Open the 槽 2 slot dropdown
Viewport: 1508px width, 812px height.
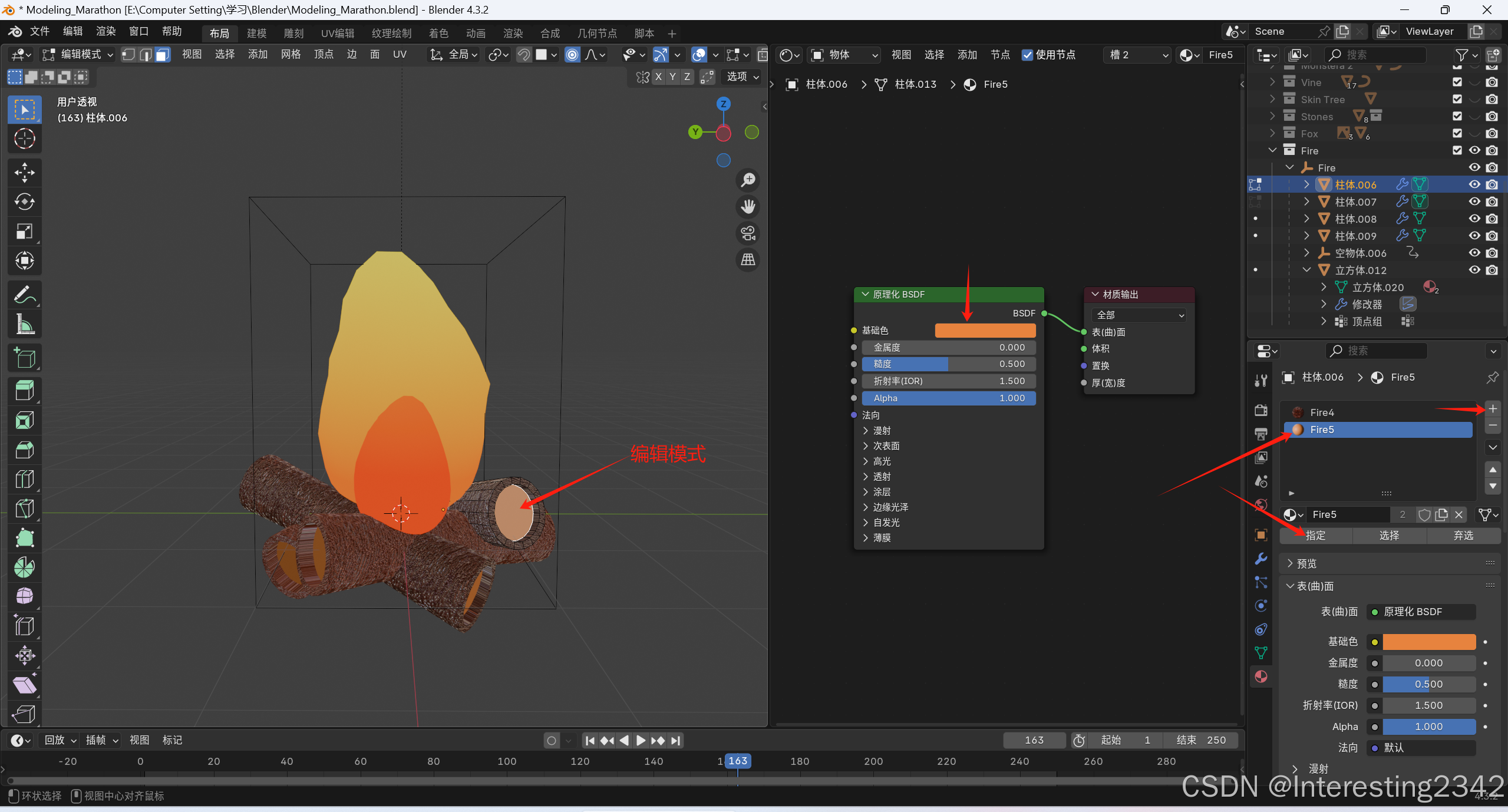click(1137, 55)
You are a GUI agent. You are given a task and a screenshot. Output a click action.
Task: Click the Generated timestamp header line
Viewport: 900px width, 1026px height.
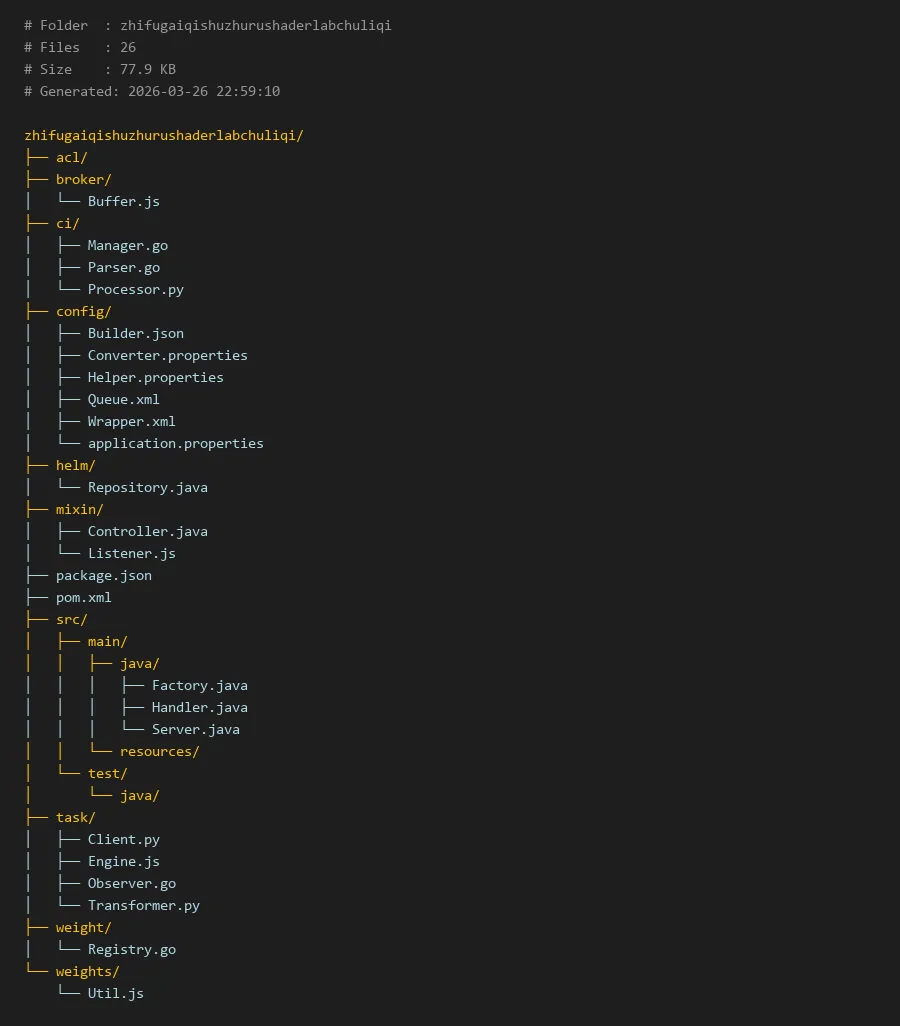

━━━━━━━━

* What is needed
Convert the rows above into a numbered list with one line per item, skipping blank lines and omitting the pictures.

* Solved problem
1. Open the 槽 2 slot dropdown
2. Viewport: 1508px width, 812px height.
3. click(1137, 55)
4. You are a GUI agent. You are given a task and a screenshot. Output a click action.
5. Task: Click the Generated timestamp header line
6. Viewport: 900px width, 1026px height.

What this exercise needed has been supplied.